Background: While the relationship between muscle size and strength is well understood, the same cannot be said for muscle density. Muscle density from CT is thought to reflect degree of fat infiltration which may impair muscle function. As ageing is associated with both a loss of muscle mass and increasing fat infiltration, measures of muscle mass alone may not adequately represent age-related loss in function. Further, the relationship of muscle density to bone strength is not fully understood. Our goal was to determine the relationship between pQCT-derived muscle area (MA) and density (MD) and both muscle and bone strength.

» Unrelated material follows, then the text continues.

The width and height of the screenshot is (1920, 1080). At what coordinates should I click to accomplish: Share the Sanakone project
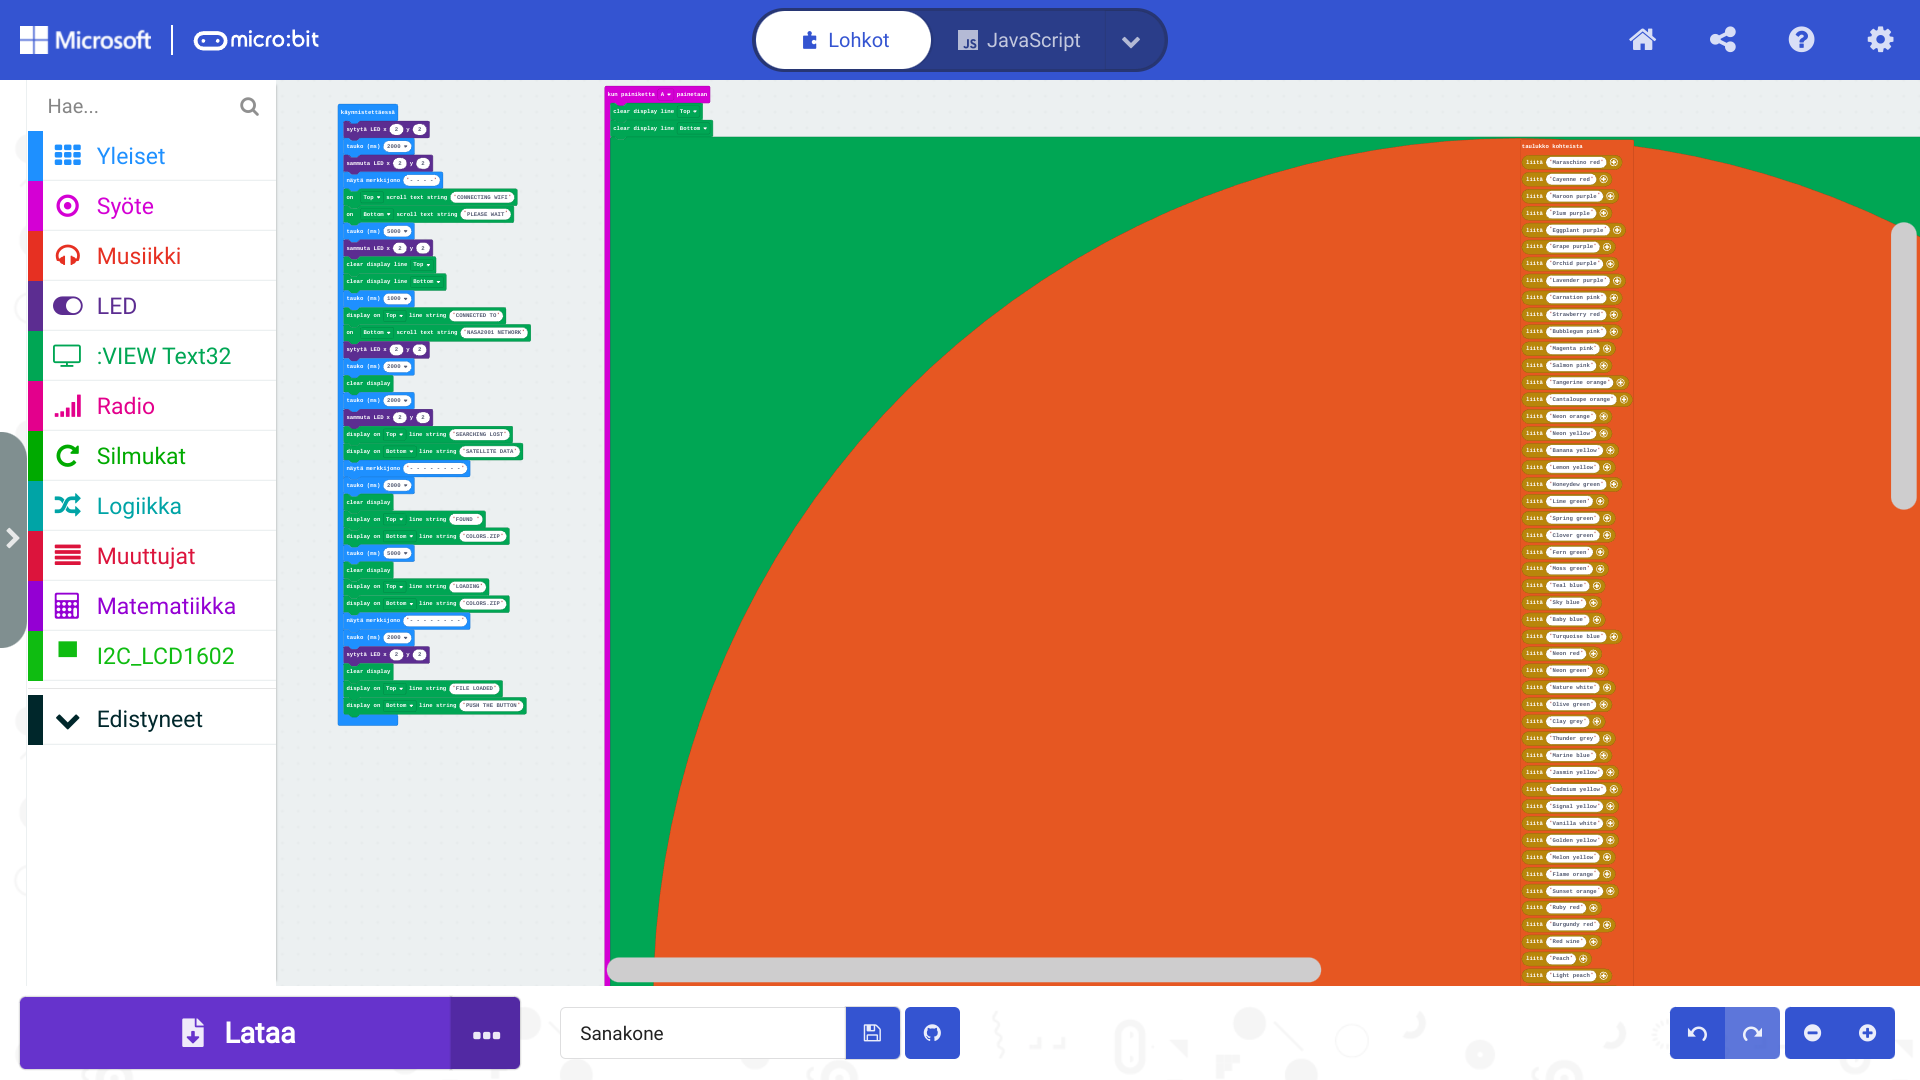coord(1722,40)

Methods: Ethical approval was obtained (AHS/52/14/HREC). Participants underwent pQCT scans of the dominant thigh (33% from distal) for muscle and bone area and density. Knee extensor strength was tested with an isokinetic dynamometer (Biodex). Linear regressions were used to determine the ability of MA and MD to predict variations in parameters of muscle and bone strength.

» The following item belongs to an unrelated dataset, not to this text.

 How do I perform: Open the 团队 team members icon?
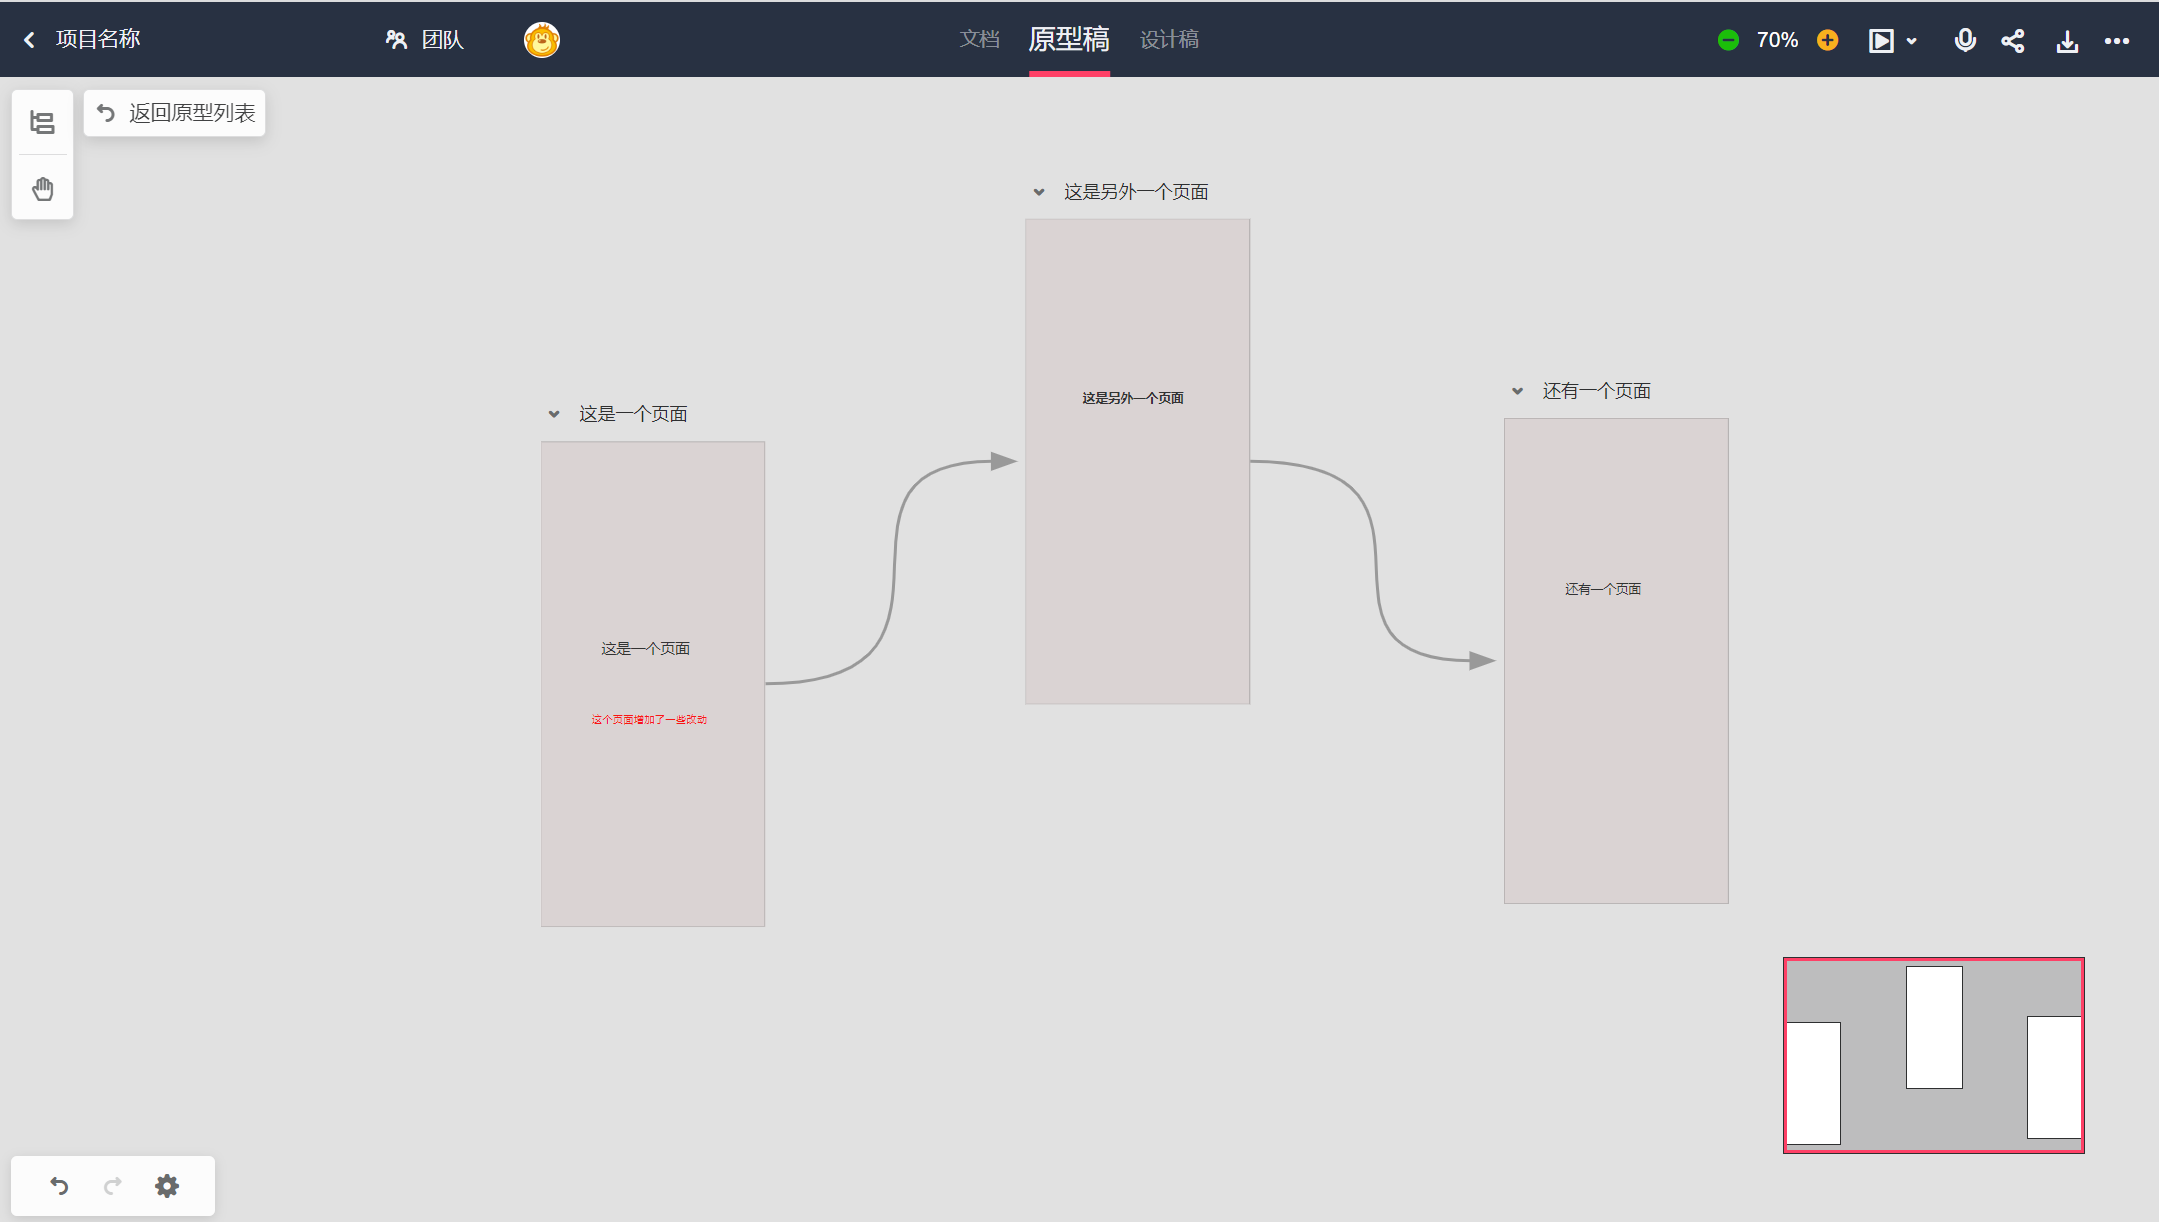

Results: 52 participants (33.8±12.0yo) volunteered. MA was highly predictive of muscle strength in all participants, and of bone area and strength in younger participants (24.4±3.1yo). MD was not related to bone density, or to any bone parameter in the older (42.4±10.8yo) participants.

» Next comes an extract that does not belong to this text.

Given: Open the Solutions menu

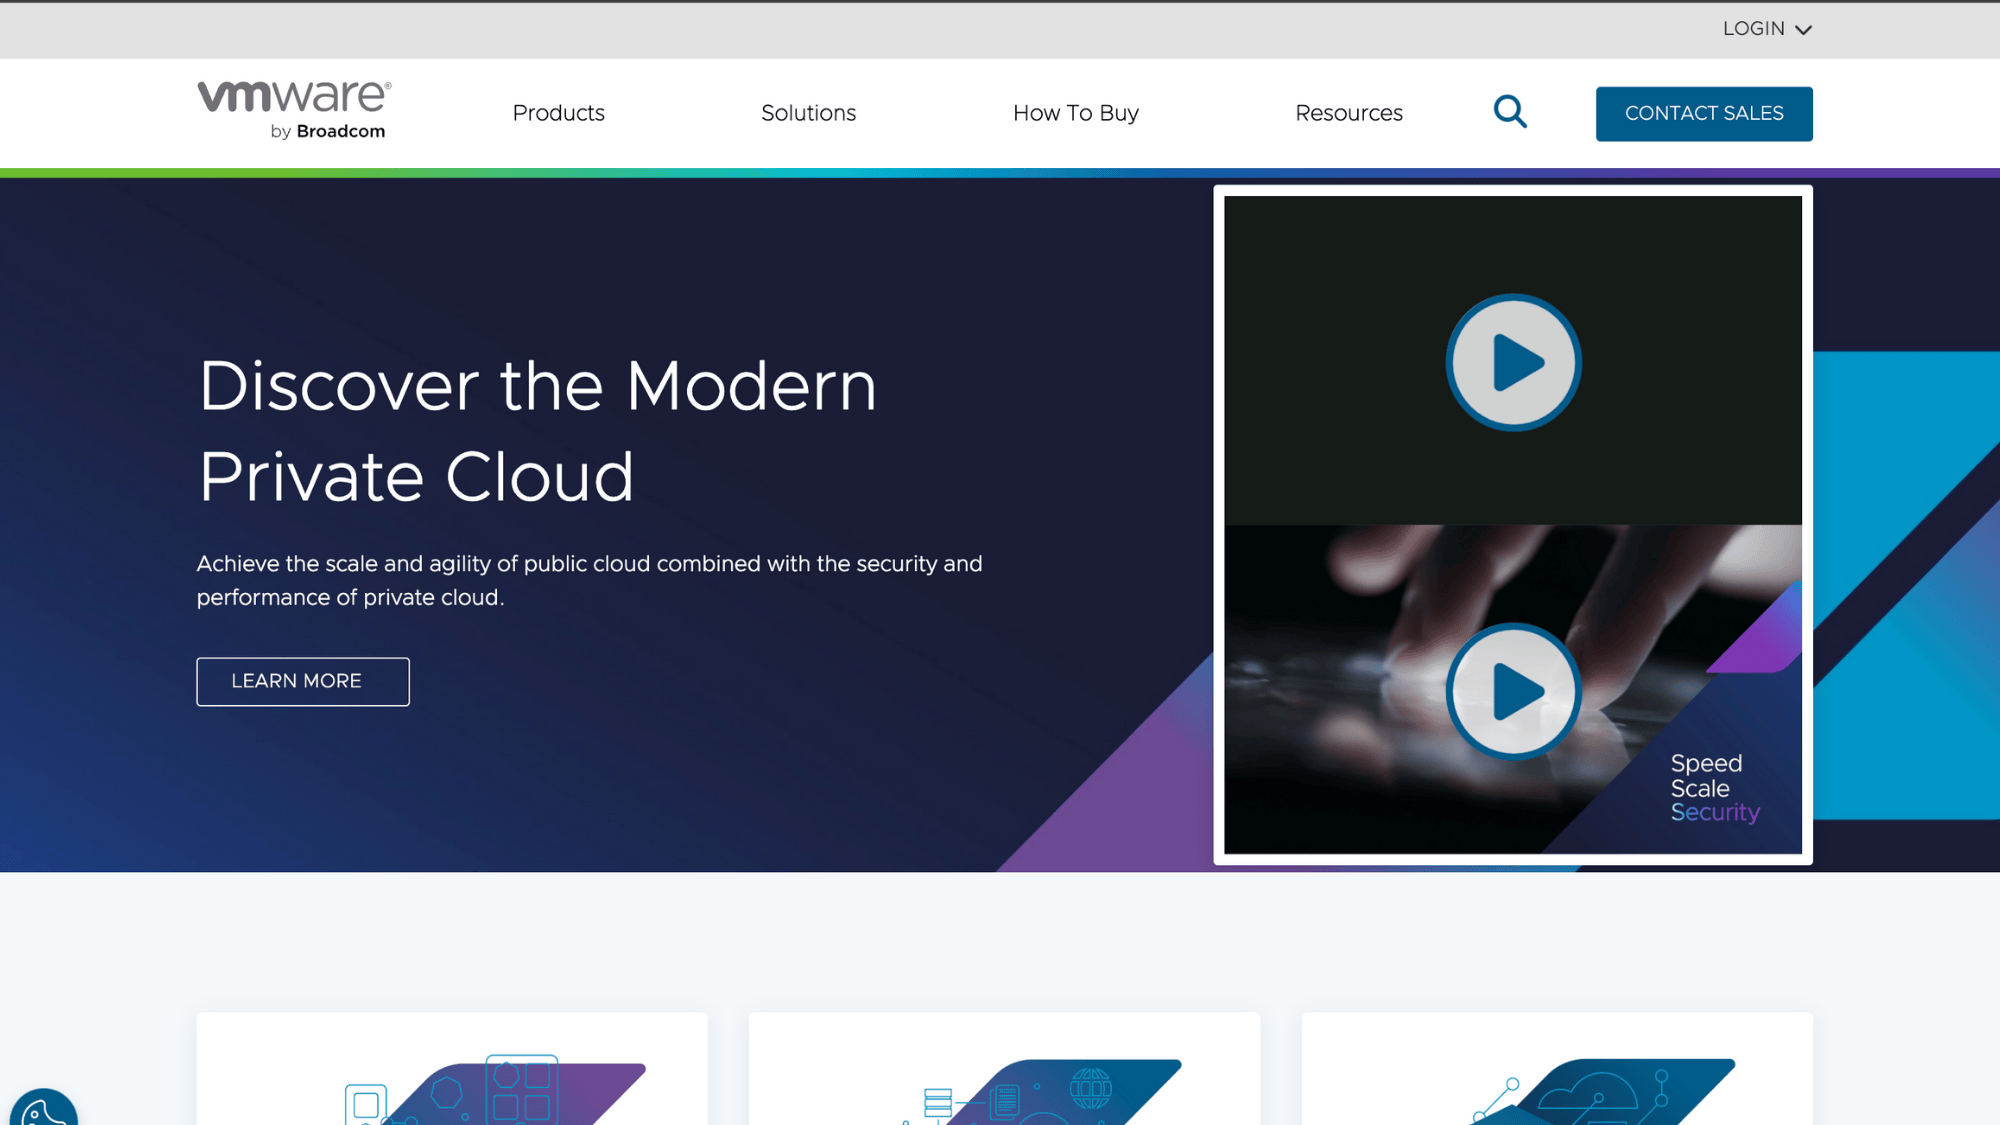Looking at the screenshot, I should pos(808,113).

|Muscle strength||Bone area||Stress-strain index|
|Younger adults (n=26)||MD||R2=0.15||P=0.05||R2=0.28||P=0.05||R2=0.17||P=0.04|
|Older adults (n=26)||MD||R2=0.26||P=0.01||R2=0.01||P=0.98||R2=0.01||P=0.68|
|Whole group (n=52)||MD||R2=0.18||P=0.002||R2=0.06||P=0.08||R2=0.03||P=0.21|
Conclusion: As previously observed, thigh muscle size predicts the vast majority of variance in both muscle and bone strength, particularly in young adults. Thigh muscle density has a much weaker relationship with muscle strength, and is only related to indices of bone strength in younger adults.
Disclosure: The authors declared no competing interests. Tom Gerrits was supported by a Travel Award from Radboud University Nijmegen.